DataCareer Insights: Interview with Mara from Mobiliar

You are currently working at Mobiliar as a Data Scientist in the Data & Analytics department.
What is your role at Mobiliar and what projects are you currently working on?

I work in the Customer Analytics team with a focus on customer interactions, sales and marketing. With the help of data we try to understand the customer better, to anticipate his next step or to create Insurance products and services tailored to the individual needs of the customer.
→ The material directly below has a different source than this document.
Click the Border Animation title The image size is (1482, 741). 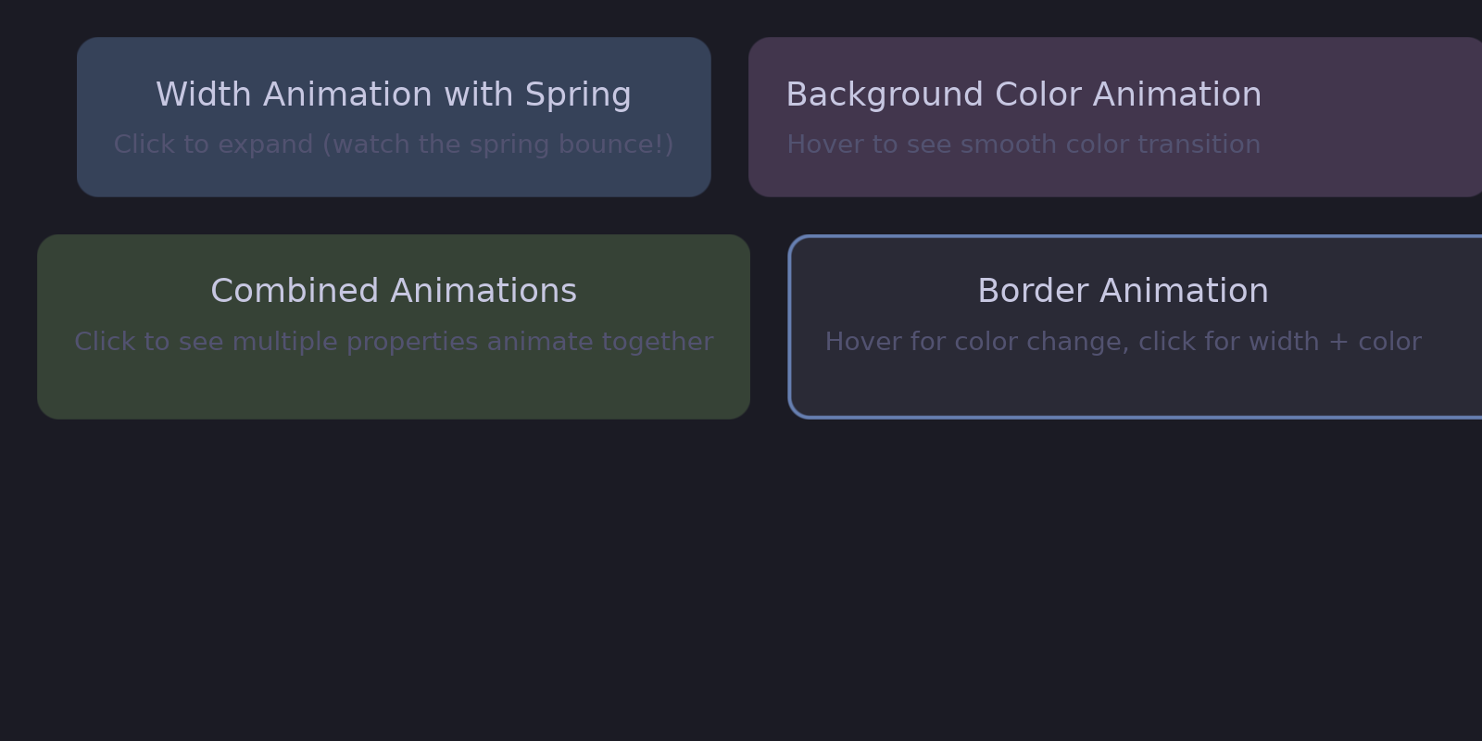pos(1122,290)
We use Data Science in all areas of insurance: for products and services, and Sales processes, claims, underwriting, risk, pricing & reserving. In the loss department we try to use Artificial Intelligence (AI) to automate simple damage from the recording until payment is made. We use Natural Language Processing and Deep Learning, in order to automatically determine damage classification using damage description, and further information such as the location of the damage. In addition, we evaluate the use of image recognition to record damage in the event of motor vehicle damage to further simplify and automate.

 

How are projects usually structured? Do people in your company work in
a team and how does the composition of an analysis/data science team look like?
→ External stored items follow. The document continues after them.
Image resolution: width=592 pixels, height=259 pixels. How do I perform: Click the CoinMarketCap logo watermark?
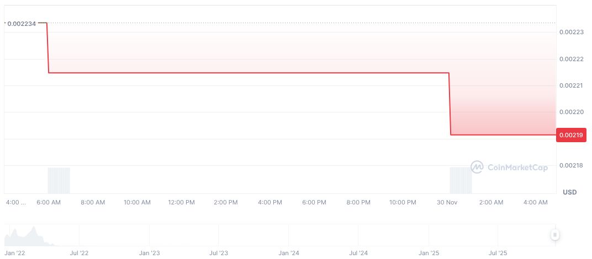[x=509, y=167]
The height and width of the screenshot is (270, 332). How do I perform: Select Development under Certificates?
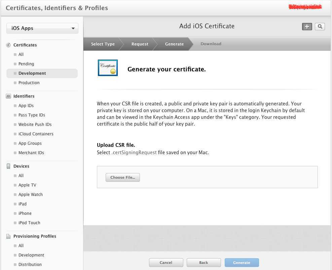pyautogui.click(x=32, y=73)
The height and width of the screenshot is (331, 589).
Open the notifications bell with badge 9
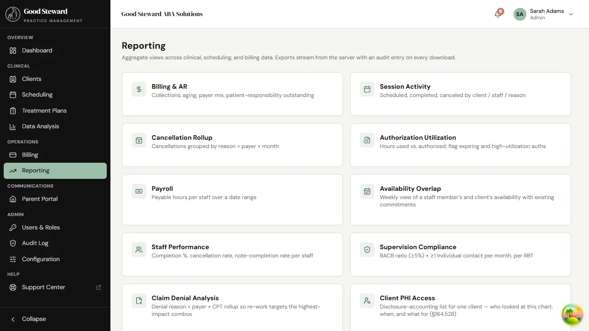[497, 14]
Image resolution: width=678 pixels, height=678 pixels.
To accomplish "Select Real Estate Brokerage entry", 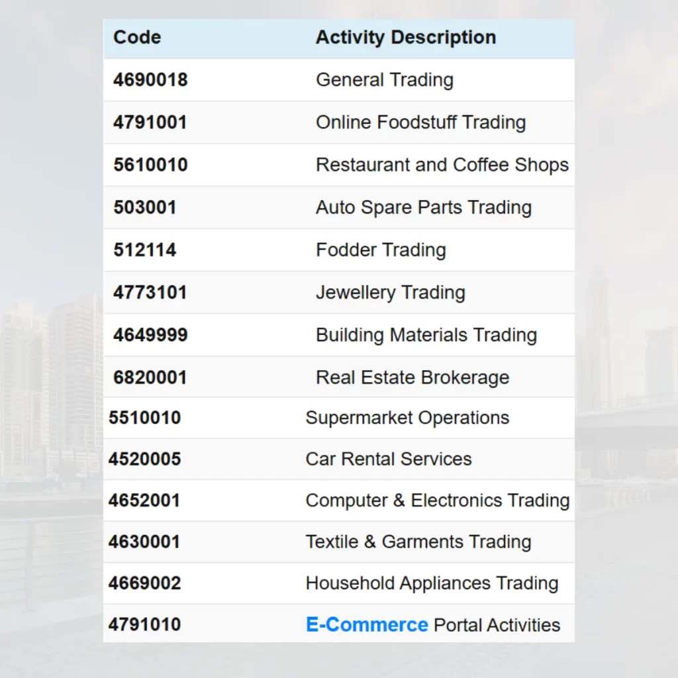I will click(x=412, y=377).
The majority of our work takes place in the agile organization (SAFe) in interdisciplinary Teams which are assigned to an insurance-relevant area (e.g. sales or damage). In addition to the Scrum Master and the Product Owner these teams typically consists of Data Scientists, Business Analysts, Data Engineers and software developers. This enables the teams to independently develop and automate components from start to finish. For us Data Scientists  the interface to business is very important, in order to understand requirements and to use this knowledge in data processing to be applied. But also to enable the business and to show it what is possible with Data Science and AI and thus offer a different perspective. Data science plays a major role in almost all projects. We influence decisions and trigger actions.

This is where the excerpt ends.